Donald Trump made one big bet that could wreck Kamala Harris in November

Gage Skidmore from Peoria, AZ, United States of America, CC BY-SA 2.0 https://creativecommons.org/licenses/by-sa/2.0, via Wikimedia Commons

Donald Trump is pushing all his chips onto the table in the final sprint to Election Day. 

He’s banking on one decision sending him to the White House. 

And Donald Trump made one big bet that could wreck Kamala Harris in November. 

The road to the White House goes through the Rust Belt

The Rust Belt states of Wisconsin, Michigan, and Pennsylvania are the most important swing states in the Presidential election. 

Neither Presidential candidate has a path to 270 Electoral Votes without winning at least one of these states. 

Former President Donald Trump became the first Republican to win these states since the 1980s in the 2016 Election. 

President Joe Biden flipped them by a narrow margin in the 2020 Election. 

Energy issues are going to play a major role in determining who wins these manufacturing-heavy states. 

Vice President Kamala Harris was a supporter of the Green New Deal until the moment she started running for President in July. 

Now, she’s tried to back away from some of her more extreme positions like banning hydraulic fracking. 

Trump is going on the offensive against Kamala by attacking her on her support for Green New Deal policies. 

Muhlenberg College politics professor Christopher Borick told The Washington Times that Trump’s campaign is going to try to use the energy issue. 

“Despite low gas prices and record fossil fuel production, consumers are always attentive to energy costs,” Borick said. “And if inflationary concerns linger, Trump’s campaign hopes to harness the issue.”

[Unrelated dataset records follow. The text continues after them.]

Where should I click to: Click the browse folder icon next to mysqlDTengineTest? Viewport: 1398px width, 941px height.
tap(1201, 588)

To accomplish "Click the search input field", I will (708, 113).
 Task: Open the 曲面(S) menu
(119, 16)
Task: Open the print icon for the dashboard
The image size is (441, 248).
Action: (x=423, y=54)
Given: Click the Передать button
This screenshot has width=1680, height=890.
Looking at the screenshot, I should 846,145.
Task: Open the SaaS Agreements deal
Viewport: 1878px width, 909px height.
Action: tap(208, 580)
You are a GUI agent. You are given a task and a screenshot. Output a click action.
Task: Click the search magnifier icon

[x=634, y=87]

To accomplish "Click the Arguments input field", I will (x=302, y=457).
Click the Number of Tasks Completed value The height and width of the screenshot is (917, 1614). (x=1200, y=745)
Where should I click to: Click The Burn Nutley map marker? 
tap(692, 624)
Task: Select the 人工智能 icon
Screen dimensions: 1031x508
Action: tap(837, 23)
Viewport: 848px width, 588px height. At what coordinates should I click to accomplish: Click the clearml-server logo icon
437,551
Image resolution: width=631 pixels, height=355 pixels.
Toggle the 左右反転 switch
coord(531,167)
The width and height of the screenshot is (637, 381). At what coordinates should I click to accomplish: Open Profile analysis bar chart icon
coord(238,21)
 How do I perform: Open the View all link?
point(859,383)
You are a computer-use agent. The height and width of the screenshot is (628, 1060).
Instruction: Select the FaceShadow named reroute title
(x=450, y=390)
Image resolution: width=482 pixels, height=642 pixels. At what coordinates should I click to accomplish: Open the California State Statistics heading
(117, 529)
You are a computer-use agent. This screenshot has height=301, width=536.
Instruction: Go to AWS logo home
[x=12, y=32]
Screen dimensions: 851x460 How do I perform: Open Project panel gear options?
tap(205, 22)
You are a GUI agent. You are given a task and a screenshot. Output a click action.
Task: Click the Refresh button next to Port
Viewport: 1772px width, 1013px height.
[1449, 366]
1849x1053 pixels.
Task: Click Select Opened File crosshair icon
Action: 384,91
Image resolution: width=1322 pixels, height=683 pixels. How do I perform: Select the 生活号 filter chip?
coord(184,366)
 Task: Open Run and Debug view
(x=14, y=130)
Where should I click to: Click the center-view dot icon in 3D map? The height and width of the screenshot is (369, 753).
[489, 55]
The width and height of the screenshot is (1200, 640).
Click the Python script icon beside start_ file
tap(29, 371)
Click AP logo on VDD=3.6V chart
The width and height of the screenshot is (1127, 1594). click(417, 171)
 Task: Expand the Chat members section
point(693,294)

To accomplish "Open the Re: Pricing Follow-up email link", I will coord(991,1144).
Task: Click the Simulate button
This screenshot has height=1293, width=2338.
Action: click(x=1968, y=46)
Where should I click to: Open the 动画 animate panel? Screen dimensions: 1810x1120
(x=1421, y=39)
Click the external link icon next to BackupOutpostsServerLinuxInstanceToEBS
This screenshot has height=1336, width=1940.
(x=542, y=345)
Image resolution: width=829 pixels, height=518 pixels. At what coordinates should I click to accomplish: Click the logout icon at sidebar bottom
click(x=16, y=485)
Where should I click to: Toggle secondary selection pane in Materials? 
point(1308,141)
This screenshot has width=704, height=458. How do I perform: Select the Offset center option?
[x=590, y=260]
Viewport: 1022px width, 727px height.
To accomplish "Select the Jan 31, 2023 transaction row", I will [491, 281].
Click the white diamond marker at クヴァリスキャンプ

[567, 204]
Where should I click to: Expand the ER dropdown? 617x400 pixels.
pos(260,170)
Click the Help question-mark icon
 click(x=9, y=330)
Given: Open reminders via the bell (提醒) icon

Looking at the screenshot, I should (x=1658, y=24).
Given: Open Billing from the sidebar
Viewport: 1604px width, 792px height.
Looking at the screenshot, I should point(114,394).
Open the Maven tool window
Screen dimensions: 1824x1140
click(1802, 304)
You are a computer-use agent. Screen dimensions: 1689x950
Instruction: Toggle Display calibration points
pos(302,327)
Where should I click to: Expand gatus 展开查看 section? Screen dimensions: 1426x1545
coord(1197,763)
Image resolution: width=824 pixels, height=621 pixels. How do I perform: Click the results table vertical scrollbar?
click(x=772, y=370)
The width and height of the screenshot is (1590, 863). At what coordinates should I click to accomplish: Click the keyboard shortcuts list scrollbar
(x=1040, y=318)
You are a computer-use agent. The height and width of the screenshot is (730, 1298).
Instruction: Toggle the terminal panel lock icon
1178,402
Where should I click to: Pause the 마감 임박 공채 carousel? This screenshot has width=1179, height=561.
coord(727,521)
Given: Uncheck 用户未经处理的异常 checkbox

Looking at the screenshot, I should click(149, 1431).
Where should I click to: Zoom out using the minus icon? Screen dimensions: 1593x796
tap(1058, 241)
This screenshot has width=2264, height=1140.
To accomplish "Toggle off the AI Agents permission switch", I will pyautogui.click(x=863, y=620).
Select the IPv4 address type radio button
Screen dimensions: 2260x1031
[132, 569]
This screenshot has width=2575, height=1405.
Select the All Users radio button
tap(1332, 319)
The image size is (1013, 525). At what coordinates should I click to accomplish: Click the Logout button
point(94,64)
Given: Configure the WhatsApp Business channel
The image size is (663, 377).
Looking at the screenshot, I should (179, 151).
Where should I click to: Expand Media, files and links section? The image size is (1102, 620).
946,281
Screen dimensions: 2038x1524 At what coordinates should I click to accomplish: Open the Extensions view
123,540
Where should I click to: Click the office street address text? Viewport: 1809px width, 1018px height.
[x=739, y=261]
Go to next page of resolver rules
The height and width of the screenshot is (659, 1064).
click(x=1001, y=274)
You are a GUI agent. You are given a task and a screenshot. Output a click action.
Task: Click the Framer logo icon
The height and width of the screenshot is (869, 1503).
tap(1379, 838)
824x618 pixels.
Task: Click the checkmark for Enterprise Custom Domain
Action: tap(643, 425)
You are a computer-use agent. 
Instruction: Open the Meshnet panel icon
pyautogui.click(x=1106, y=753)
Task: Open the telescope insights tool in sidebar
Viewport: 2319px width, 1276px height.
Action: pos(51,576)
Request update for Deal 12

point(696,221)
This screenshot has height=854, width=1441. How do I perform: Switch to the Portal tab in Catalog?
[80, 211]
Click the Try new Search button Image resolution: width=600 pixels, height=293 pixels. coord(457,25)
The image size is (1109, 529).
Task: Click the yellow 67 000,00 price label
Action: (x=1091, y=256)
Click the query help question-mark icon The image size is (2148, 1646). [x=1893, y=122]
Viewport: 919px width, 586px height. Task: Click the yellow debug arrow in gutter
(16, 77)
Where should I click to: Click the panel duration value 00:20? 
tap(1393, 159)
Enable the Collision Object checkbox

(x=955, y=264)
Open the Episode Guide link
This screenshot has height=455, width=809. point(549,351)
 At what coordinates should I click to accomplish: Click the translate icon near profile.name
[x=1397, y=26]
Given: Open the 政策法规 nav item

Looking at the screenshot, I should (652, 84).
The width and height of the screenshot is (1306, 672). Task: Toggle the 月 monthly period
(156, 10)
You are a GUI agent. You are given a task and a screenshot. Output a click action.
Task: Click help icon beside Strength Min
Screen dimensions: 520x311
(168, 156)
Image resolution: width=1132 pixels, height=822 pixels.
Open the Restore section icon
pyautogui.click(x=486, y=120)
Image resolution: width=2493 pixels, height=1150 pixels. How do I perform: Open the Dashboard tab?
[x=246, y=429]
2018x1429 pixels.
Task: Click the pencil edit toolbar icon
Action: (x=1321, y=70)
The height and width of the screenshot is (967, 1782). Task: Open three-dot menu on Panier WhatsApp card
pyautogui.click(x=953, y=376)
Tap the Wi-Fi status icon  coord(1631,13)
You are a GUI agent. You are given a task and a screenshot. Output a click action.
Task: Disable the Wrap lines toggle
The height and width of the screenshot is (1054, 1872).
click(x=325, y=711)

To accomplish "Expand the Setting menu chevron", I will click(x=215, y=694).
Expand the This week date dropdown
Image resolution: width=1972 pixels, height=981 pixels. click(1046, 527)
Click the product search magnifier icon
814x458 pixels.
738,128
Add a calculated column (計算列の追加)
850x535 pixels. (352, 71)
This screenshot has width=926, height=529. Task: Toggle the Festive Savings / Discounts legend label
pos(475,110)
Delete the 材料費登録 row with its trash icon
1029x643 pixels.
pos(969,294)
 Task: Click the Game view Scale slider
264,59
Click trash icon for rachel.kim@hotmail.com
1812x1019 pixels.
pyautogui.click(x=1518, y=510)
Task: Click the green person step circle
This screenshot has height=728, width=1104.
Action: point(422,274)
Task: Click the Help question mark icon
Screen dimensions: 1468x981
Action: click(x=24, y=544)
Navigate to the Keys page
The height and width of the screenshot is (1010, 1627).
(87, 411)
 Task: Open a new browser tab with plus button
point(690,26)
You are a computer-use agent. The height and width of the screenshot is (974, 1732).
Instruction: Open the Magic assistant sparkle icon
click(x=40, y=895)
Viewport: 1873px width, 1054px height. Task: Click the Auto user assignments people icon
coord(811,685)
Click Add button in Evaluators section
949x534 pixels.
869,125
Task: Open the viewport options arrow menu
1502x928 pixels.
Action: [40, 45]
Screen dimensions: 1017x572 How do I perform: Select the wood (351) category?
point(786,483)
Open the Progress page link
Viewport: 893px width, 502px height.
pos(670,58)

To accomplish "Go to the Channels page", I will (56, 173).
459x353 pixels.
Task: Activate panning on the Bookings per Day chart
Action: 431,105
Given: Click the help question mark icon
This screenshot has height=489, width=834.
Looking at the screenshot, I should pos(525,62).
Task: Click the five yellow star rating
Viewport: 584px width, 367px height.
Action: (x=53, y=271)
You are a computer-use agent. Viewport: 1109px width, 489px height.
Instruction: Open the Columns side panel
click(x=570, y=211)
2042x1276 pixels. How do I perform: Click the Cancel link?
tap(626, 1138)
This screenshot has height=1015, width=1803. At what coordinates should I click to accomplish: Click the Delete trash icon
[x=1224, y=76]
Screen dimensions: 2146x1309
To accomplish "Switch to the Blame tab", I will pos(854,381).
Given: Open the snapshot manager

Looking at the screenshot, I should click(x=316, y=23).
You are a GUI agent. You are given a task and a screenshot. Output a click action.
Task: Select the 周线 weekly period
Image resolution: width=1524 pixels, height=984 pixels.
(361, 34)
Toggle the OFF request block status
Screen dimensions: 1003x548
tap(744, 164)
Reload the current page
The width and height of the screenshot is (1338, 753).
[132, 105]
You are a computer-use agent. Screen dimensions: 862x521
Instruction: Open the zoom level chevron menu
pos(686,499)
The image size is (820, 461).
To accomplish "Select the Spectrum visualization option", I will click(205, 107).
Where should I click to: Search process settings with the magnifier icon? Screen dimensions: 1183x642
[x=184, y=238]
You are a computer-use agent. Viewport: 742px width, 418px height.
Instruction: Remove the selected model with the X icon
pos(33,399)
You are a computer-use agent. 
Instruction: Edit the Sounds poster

Kamala made two fatal mistakes

Pennsylvania, the most hotly contested state in the election, is experiencing an energy boom from fracking natural gas. 

The Marcellus Shale Coalition said fracking in the state supports 123,000 jobs and generated $41.4 billion in economic activity in 2022. 

Kamala said that there was no question that she wanted to ban fracking during a 2019 CNN town hall. 

Her campaign claims she no longer supports a ban but she’s never explained this dramatic election year reversal. 

Trump has been hammering over her long held support for a fracking ban. 

He’s promised to unleash American energy production that the Biden-Harris administration has waged war on. 

“To achieve this rapid reduction in energy costs, I will declare a national emergency to allow us to dramatically increase energy production, generation and supply, which Comrade Kamala has destroyed,” Trump said at a rally in Michigan. “She’s destroyed it. Starting on Day One, I will approve new drilling, new pipelines, new refineries, new power plants, new reactors. And we will slash the red tape. We will get the job done.”

Kamala supported multiple bills in the Senate that would ban the sales of gas-powered cars. 

Her campaign claims she no longer supports an electric vehicle mandate.

But the Biden-Harris administration has two de facto electric vehicle mandates set to start in the early 2030s from the Environmental Protection Agency’s (EPA) tailpipe emission regulations and corporate average fuel economy (CAFÉ) standards from the National Highway Traffic Safety Administration (NHTSA).

The American Fuel & Petrochemical Manufacturers (AFPM) has been hitting her in swing states for her support of an electric vehicle mandate. 

“Until the vice president says otherwise, we have to believe she still stands for everything that was in her 2019 policy plan and for every policy she co-sponsored as a senator. Unfortunately for American consumers, that would include a 100% ban on new gas car sales throughout the United States,” AFPM President and CEO Chet Thompson said.

The auto industry in Michigan would be decimated by an electric vehicle mandate that would ship American jobs overseas to China. 

Energy could be the ticket to victory for Donald Trump in the Rust Belt.